The nurse nodded. Ni-Hun said, “It shouldn’t even take us five minutes to get to the PCT platform. Once we get across, we’ll subdue the pilot and Raven can get us out of here.”

They walked at a steady but quick pace through the empty corridors on their way to the platform. The door to the suspension bridge leading to the platform loomed a few feet ahead of them.

Then they heard the alarm.

Somehow Alissem had been alerted.

Art got off the gurney, even though he was still shaky from the mix of drugs in his system, and took the nurse by the arm as they ran to the door. Ni-Hun banged at it in frustration when his worst nightmare was realized: the codes had changed.

“I have an idea,” Raven said. “There’s a coinkey for emergencies in the code watch. If you use that one and I use the one from Captain’s watch, we can open the door and be on the way.”

“But hers must be activated from within a control station,” Ni-Hun said. “The closest one is in the next corridor. You might not have time to get back before security catches up. And you have to fly the craft.”

Raven looked at the worried faces of the group. She knew they couldn’t trust the nurse to set off the controls. Art was still in danger as they believed he was the leader and Ni-Hun would definitely be executed for treason. And Jimmy’s entire reason for coming back had been Art.

“Instead of subduing the pilot, you have to hijack it and make sure coordinates are set to take you back to base. If it comes to it, you have two hostages instead of one.” She then turned to Art. “No matter what happens, you can’t let security stop you from getting on that craft. You’ll have to use the detonator to blow the bridge once you reach the platform.”
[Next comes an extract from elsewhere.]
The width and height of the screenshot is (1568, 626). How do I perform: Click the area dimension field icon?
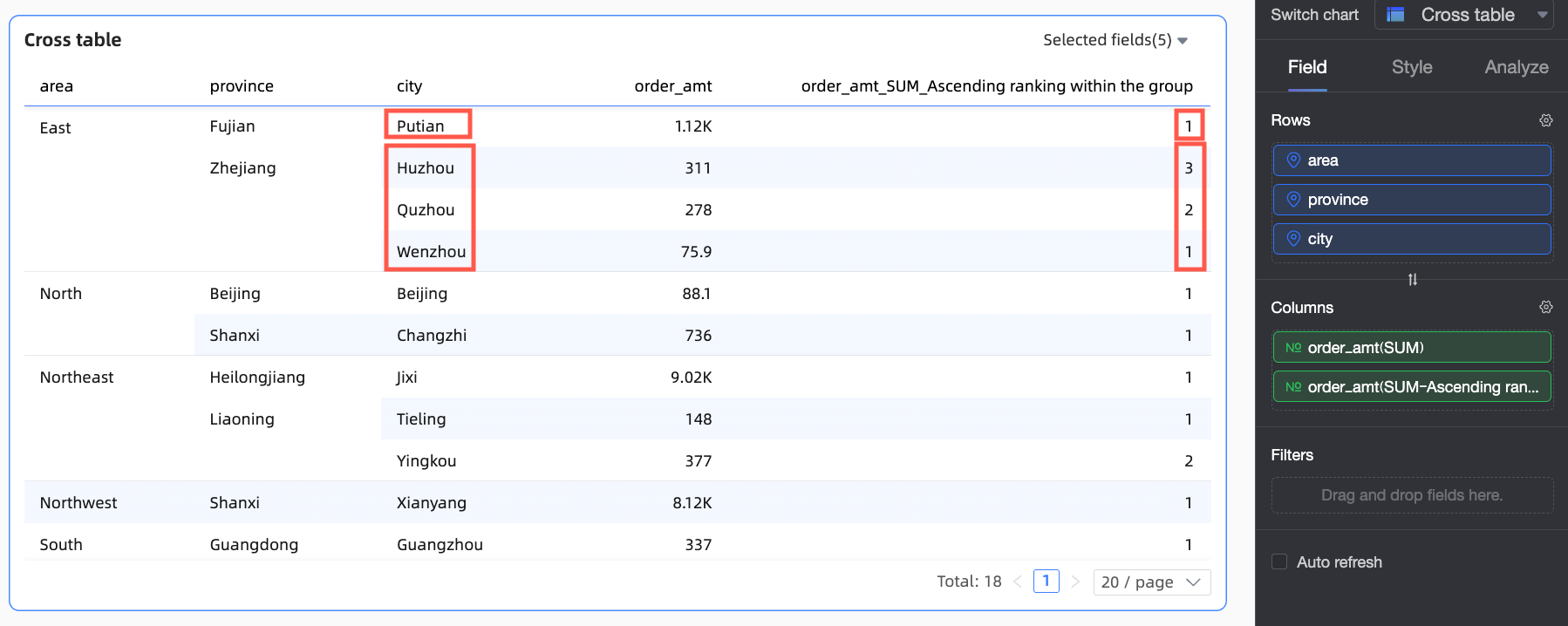tap(1293, 160)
Raven turned to go before anyone could say anything, but the sound of Art calling her named stopped her momentarily. She turned back one last time and said, “You know what to tell Dex.”

She then ran off to find the control station. She found the next corridor and ran until she saw the station. She heard the boots running toward the station as she stepped inside. That meant they had to be close to her friends in the other corridor. Raven looked around and found the controls to override the lock codes. They were getting closer. She fumbled with the code watch and found the coinkey. She inserted it and waited for the prompt to let her override the lock code. She had been spotted. She gave the command and hoped it had come through for the platform exit.


They watched with a mix of admiration and uncertainty as Raven ran off. Ni-Hun took the coinkey out of the code watch and inserted it into the controls.

“We can’t leave her here,” Art said.

“We don’t have a choice,” Jimmy said. “Maybe she’ll make it back in time to get to the platform.”

“Somehow I doubt that.” Ni-Hun listened as the sound of approaching security forces drew closer. They were about to be in a firefight if the code wasn’t overridden soon. He readied his weapon in one hand and kept his eye on the code key. Art and Jimmy got in position as well. They looked at the nurse who’s told them there was no intention to run or fight back.

The boots came closer. Ni-Hun saw the first line of defense.

Then the door opened. Ni-Hun was the last one through as he gave one last glance in hopes that Raven would run from the other corridor before security got to them. Then he ran behind the others.

They were almost at the craft. Ni-Hun felt the security forces behind him. Jimmy had made it to the craft’s door and immediately gave cover from the shots that had begun to come behind him. Art shoved the nurse into the craft before directing Jimmy inside.

“Do it!” Ni-Hun yelled as he ran past Art into the PCT.

Art hesitated a moment, picturing Raven’s face one last time. He then threw the detonator onto the suspension bridge right in front of approaching security guards. The blast itself wasn’t that great, but the weight of the bodies intensified the damage, making it unable to sustain them. They started to fall as Art pulled back inside and the PCT became airborne.


She knew they made it. She didn’t know how she knew, but she did. Raven smiled, relishing the thought, the last thought she would have before the blow to her head turned everything black.